The Center of Everything
by Laura Moriarty
The whole world in front of her
A review by Ron Charles
Growing up is hard particularly in a novel. For every well-drawn Huck Finn and
Scout Finch, a thousand unfortunate children limp through the forest of American
fiction, misshapen characters oozing adult sentimentality or spouting artificial
The Center of Everything, a debut novel by Laura Moriarty, seems at
first destined to join the ranks of the rank. The narrator, 10-year-old Evelyn
Bucknow, lives with her welfare mother in a small Midwestern town where she
learns hard lessons about love and loss.
Ordinarily, I would rather live in a small Midwestern town with love or loss than read a novel about a 10-year-old girl doing so, but Moriarty pulls it off.

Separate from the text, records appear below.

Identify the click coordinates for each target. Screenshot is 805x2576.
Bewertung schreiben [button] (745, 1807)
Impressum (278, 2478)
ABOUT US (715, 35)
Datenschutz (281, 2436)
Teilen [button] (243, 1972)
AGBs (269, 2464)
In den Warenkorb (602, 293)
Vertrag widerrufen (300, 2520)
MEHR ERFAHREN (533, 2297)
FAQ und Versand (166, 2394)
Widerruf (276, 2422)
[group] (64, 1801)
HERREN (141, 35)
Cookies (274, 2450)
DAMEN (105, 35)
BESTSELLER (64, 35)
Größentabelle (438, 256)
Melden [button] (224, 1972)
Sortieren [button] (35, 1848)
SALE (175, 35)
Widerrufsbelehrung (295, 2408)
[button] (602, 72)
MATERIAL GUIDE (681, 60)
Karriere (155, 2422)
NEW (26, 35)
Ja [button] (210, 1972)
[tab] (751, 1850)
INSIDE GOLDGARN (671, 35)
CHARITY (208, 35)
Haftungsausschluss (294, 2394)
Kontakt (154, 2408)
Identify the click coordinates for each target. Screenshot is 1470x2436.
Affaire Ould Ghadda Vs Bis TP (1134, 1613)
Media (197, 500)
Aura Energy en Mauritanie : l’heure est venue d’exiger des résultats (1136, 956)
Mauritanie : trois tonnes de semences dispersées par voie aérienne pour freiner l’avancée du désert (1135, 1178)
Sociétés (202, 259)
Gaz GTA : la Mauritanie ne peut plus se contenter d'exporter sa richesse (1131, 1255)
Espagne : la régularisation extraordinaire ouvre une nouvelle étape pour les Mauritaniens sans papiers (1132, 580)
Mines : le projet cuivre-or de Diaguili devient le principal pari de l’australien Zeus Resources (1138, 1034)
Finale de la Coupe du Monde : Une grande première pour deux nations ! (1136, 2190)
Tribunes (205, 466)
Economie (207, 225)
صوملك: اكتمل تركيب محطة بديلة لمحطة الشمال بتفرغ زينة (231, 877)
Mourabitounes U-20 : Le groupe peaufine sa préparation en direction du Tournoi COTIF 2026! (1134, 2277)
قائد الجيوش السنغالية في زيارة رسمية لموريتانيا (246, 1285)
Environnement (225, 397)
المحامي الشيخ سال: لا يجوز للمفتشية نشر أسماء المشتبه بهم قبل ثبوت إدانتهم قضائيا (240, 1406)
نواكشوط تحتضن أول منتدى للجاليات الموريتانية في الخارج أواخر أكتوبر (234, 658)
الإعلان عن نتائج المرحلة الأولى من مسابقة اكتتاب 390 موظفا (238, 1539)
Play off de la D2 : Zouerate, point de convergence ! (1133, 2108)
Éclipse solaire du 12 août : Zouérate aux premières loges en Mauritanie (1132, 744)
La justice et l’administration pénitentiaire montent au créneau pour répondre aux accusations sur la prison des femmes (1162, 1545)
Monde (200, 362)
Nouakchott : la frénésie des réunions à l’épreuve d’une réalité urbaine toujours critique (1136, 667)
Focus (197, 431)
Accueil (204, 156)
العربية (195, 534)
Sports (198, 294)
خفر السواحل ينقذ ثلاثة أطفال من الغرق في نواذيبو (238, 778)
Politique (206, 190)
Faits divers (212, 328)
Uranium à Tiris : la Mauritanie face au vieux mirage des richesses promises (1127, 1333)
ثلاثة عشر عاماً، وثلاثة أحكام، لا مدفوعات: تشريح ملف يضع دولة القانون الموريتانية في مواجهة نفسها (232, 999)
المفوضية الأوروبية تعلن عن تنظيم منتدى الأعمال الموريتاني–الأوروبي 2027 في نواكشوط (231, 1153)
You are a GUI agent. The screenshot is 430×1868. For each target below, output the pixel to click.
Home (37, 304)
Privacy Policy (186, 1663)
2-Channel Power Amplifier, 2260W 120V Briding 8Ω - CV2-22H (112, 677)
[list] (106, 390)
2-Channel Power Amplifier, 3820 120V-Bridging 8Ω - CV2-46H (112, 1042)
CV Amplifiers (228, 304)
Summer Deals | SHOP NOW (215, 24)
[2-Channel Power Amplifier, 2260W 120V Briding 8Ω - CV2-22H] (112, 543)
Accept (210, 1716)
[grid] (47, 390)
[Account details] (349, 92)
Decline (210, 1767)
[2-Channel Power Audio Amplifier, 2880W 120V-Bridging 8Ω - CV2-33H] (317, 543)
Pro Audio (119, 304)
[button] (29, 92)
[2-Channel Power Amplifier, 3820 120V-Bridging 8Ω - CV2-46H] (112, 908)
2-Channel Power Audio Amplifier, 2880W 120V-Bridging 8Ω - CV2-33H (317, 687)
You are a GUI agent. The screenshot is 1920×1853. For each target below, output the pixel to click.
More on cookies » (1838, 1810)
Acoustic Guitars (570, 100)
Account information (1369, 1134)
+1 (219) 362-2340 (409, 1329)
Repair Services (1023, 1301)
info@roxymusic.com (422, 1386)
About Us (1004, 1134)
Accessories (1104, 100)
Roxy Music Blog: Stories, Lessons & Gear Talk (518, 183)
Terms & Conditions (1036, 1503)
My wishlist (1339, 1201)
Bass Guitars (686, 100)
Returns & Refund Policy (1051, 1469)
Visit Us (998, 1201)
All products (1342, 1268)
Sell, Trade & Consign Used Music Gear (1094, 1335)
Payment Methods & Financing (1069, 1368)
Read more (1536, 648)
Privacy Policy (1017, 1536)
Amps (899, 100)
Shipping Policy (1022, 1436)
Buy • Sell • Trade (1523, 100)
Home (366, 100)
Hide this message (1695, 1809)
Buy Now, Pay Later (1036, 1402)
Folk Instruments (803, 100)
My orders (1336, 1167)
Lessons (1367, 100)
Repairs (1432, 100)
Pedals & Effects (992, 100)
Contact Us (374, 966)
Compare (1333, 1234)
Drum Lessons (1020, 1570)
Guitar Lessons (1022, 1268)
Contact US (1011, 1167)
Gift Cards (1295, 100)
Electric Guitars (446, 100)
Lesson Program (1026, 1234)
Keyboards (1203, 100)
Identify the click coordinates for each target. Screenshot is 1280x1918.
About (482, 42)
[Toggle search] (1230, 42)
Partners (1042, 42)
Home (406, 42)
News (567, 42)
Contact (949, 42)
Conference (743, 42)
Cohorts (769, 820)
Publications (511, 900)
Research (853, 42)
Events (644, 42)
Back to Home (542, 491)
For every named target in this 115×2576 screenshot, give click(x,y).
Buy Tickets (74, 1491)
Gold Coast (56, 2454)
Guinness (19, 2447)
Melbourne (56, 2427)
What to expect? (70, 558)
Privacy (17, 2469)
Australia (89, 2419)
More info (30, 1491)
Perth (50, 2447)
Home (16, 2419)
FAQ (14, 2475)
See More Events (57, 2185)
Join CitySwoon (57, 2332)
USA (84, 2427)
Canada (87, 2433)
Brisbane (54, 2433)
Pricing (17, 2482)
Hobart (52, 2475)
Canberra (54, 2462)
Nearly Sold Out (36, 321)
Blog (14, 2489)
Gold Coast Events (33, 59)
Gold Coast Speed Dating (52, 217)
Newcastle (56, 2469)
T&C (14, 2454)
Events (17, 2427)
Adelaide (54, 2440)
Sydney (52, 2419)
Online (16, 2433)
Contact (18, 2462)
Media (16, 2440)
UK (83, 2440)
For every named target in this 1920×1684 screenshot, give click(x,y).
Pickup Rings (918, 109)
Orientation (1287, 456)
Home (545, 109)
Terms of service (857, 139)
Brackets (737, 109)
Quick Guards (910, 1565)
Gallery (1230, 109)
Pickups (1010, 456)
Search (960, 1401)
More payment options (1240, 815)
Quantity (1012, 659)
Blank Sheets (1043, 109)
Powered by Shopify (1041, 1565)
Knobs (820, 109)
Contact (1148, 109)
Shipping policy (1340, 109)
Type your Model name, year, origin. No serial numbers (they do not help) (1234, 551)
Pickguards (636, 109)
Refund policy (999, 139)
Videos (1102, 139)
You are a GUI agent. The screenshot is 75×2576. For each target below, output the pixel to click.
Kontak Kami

The secret to her success is a pitch-perfect voice and unfailing restraint. She's so good at portraying the charming mixture of egotism and insecurity, humility and grandiosity that marks adolescence.
Little Evelyn is a plain, observant girl whose deadpan humor never gets deep fat-fried with green tomatoes à la Fannie Flagg. The decrepit apartment complex that Moriarty creates contains the usual catalog of domestic ills associated with chronic unemployment and substance abuse, but it demonstrates the tenuous stability of such places more than the melodramatic tragedy we see on TV.
Like any child, Evelyn confronts a world of baffling contradictions, competing claims for her allegiance and affection, from which she knows instinctively she must construct a moral code.
By all accounts, her mother has done everything wrong. Snobby neighbors make crude comments about the married man who drops by with groceries. On television, Ronald Reagan is tired of welfare queens "having babies without husbands and driving around in Cadillacs while everybody else has to work hard."
"We don't have a Cadillac. Yet," Evelyn observes nervously.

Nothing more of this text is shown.